Thank god you’re here, social-engineering-enforcement-man(/woman)!

Now you may vaguely recall the Office for Fair Access. It was the latest result of the tendency for the Left to do the same thing over and over again and expecting the same result.

First they sacrificed the futures of generations of children on the alter of egalitarianism as the comprehensive education experiment was set up and then failed. The trouble with seeing ‘equality’ as the main outcome is that the goal can be most easily met by everyone achieving equally poor results. No-one sets out with that goal in mind, but it is the inevitable result of any system that prioritises ‘equality’ over all else.

Unable to comprehend that the socialist dream could ever fail, they next shoot the messenger and blame the exam system. Grade inflation sets in (and if you really want to be disavowed of any idea that grade inflation is a right wing myth, ask a teacher about it).

So as we move up through the school years we get to higher education, and universities find themselves swamped with potential students – cruelly labouring under the idea that 50% of them are entitled to a place – all with ‘excellent’ grades and indoctrinated into thinking that coming out the other end having a BA with a mere pass in The History of Peruvian Basket Weaving will land them a job as DG of the BBC or somesuch.

The trouble is that some of these students have then to be put through remedial courses to bring them up to the standard of numeracy and literacy that, in earlier times, would have been taken for granted in an undergraduate.

So the unis have to hike up the entry requirements ever higher. The Left, however, start to notice that some pupils from comprehensives aren’t getting into higher education. As imposing egalitarian principles on the education system has only ever been A Good Thing and so cannot possibly be the problem, it must be a conspiracy by the universities, this ‘getting good enough grades in proper subjects’ thing. They shouldn’t be allowed to exclude entrants from the Bog Standard Street comp. on the grounds that they can’t add up got their grades in Theatre Studies instead of Mathematics.

The solution, naturally, is to have a regulator with all the salaries, support staff and premises deserving of such a warrior for social justice.
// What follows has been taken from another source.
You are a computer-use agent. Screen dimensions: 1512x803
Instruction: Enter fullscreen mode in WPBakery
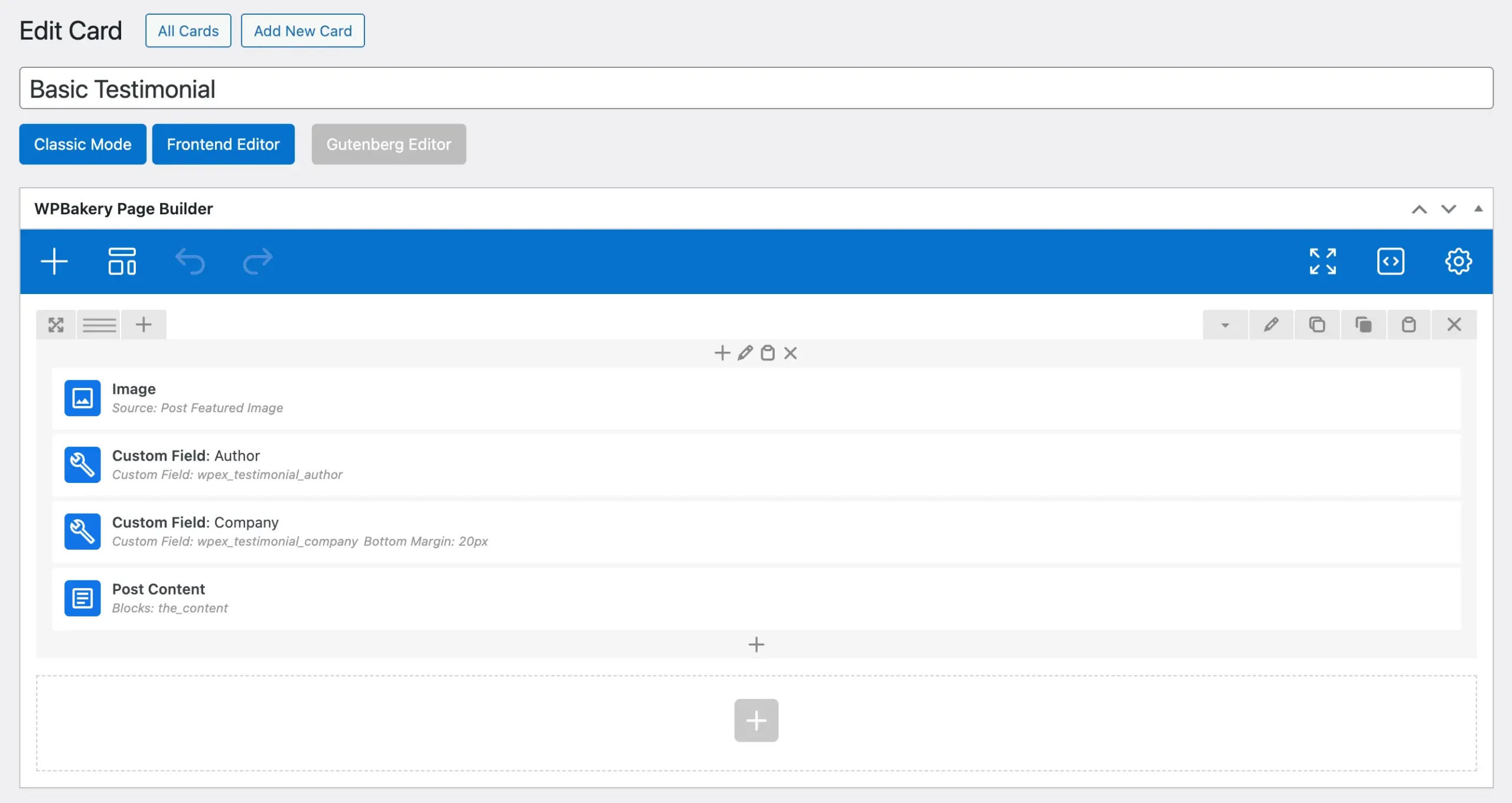point(1322,261)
Including a £78,000 (£130k pro rata for a 3 day week) salary.

So universities are punished for trying to deal with the problems inherited from the secondary schools. The secondary schools are having to spend time filling the gaps left by the primary schools who have had to divert efforts into fixing the early years’ shortcomings, and the early years settings point out the toddlers who are dumped on them by parents who haven’t even bothered potty training them, ‘cos isn’t that why the government are paying for them to go to pre-school innit?

Because, you see, it’s the government’s fault, and so government must do something about it, and so if what the government is doing doesn’t work, it must be the government’s fault, so government should do something about it …

Purely as an aside, there are no grammar schools in Inner London, which doesn’t bode well if you have any academic ability (although having hypocritical parents seems to help).